In a characteristic display of me-tooism, Canada apparently is considering the withdrawal of full-body scanners used at airport security checkpoints, which some have likened to an electronic strip search.
Last week, the U.S. Transportation Security Administration announced it's yanking the scanners, which produce essentially naked images of screened passengers, after public complaints and a push from Congress, the Wall Street Journal reported.
The existing units will be replaced by June 1 with newer devices that display only a generic human silhouette and indicating where a potentially dangerous object might be located.
In a statement last Thursday, the TSA said the move comes after contractor Rapiscan could not come up with a less invasive version of the screening software.
This week, a spokesman for the Canadian Air Transport Security Authority (CATSA), said Canada is considering a change too, and is testing a new form of software.
"It essentially generates just a stick man image … that will highlight an area of the body that could need more inspection, like the ankle, for example, or the elbow," Mathieu Larocque told CBC News. "We don’t have a specific timeline for potential deployment, but this is something that we’re looking at."
According to CBC News, there are 51 body scanners used at 18 Canadian airports. As in the U.S., travellers in Canada can opt for a more time-consuming physical pat-down by a screener instead of a scan.
The scanners use X-ray backscatter technology to create a detailed image of the traveller like something out of a science-fiction movie.
Americans were quick to complain about being rendered essentially naked in front of strangers and some raised concerns that screeners could be less than professional.
The Electronic Privacy Information Centre, an advocacy group, filed a lawsuit in 2010 to suspend use of the scanners.
But up here in the land of peace, order and good government, there was nothing like the U.S. uproar, Larocque said.
"In Canada, we haven't had these types of [privacy] concerns," he told CBC News. "We’ve had a satisfaction rate for the full body scanner that is pretty high. A lot of passengers in our customer satisfaction survey have indicated that they’re quite comfortable with the technology."
Nevertheless, CATSA is considering new software.
"It is a commitment that we made when we unveiled these machines that we’d continue to look at other ways to ensure that the perception of the privacy of passengers is kept and just generally look at new technologies that are improving the delivery of service, including at the full body scanner level, and that’s what we’re doing," Larocque said.
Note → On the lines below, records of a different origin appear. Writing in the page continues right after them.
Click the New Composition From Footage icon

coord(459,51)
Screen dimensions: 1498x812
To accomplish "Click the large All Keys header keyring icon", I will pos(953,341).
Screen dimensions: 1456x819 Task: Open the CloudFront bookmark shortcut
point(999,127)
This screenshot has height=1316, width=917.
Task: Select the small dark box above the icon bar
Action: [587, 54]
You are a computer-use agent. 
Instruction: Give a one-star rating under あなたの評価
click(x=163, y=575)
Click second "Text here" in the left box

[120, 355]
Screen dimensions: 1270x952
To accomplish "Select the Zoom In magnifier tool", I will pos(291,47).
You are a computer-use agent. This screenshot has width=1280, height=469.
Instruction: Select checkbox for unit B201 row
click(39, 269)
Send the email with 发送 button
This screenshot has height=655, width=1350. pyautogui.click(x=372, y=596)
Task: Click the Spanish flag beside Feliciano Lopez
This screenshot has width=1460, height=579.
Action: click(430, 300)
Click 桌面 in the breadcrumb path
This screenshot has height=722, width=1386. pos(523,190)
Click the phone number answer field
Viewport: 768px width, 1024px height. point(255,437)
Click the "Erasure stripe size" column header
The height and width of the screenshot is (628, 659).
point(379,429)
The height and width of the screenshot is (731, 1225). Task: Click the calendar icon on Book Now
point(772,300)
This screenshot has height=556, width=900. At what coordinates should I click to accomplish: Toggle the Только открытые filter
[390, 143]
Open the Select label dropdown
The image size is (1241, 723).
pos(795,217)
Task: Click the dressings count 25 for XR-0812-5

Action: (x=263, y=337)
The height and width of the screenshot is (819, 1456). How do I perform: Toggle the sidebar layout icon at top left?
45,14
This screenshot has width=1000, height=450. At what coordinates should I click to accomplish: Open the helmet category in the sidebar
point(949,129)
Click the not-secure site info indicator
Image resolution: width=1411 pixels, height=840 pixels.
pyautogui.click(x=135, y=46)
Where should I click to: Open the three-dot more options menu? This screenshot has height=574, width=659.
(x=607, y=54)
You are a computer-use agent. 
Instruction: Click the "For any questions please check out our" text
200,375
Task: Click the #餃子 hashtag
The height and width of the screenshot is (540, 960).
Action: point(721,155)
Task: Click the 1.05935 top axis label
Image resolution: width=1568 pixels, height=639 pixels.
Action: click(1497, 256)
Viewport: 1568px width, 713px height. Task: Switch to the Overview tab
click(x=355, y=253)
[ Related: 'Naked' airport scans could undergo revamp ]
The scanners, which cost about $250,000 each, were installed at Canadian airports three years ago to conform with U.S. security protocols, CBC News said.
CATSA's web site says the number of passengers screened by the scanners rose steadily since their introduction, reaching 51.9 million in 2011, according to the National Post. But the agency said complaints dropped to 1,219 in 2011 from 1,608 the previous year.
But a story in the Huffington Post last May reported Canadian screeners were putting children into scanners without parental consent and often lied about the how the scanners worked — claiming they didn't produce a body image — and about the need to use them instead of opting for a pat-down.